Mientras los grupos de mayores ingresos alcanzan un 73% de confianza, los de menores apenas llegan al 51%. Esa brecha de 22 puntos refleja una fractura que no solo sucede en los bolsillos sino también en los sueños de futuro. Las empresas siguen siendo las más confiables (63%), pero pierden terreno entre quienes sienten agravio: bajan a 55% y se las percibe 36 puntos menos éticas y siete menos competentes. Las ONG se mantienen neutrales (52%), mientras los medios (44%) y el gobierno (35%) se hunden en la desconfianza.

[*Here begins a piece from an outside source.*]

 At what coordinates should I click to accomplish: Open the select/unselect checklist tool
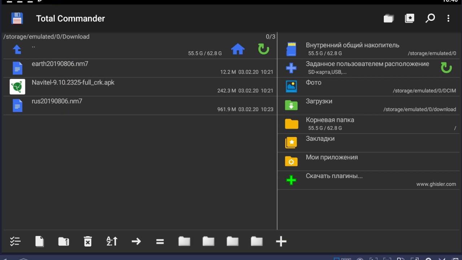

Seguir viendo la confianza como carreta es desconocer, desde un lado liberal y capitalista, a pensadores como Adam Smith, quien la entendió como el tejido que hace posible los mercados; o David Hume, que la vio en el cumplimiento de las promesas comunes -esa bella idea de cumplir con nuestra parte con la seguridad de que los otros cumplirán con la suya-.
Del otro lado, socialista y progresista, es olvidar que Ernesto Laclau reconoció la confianza como el vínculo que articula las demandas plurales e insatisfechas que crean las constituciones, movilizan y resisten a los abusos del poder; o que Marx, para ir más a fondo, no la veía como virtud moral sino como relación social objetiva, en esa idea poderosa de que solo por la confianza existen el dinero y el crédito -el dinero no es más que la confianza objetivada en una cosa, decía-.
El agravio y la desconfianza moldean comportamientos, sobre todo en los entornos más cercanos: el barrio, la ciudad, la región. Quienes los sienten duplican la probabilidad de creer que el éxito de otros los perjudica. Incluso, en contextos de polarización cuesta todavía más confiarle nuestra vulnerabilidad al otro que piensa distinto.
Que vengan, entonces, los esfuerzos por reconstruir la confianza y medirla en Caldas. En Nido, Laboratorio de Liderazgo, ya hemos comenzado un trabajo conjunto entre varias organizaciones para hacerlo posible.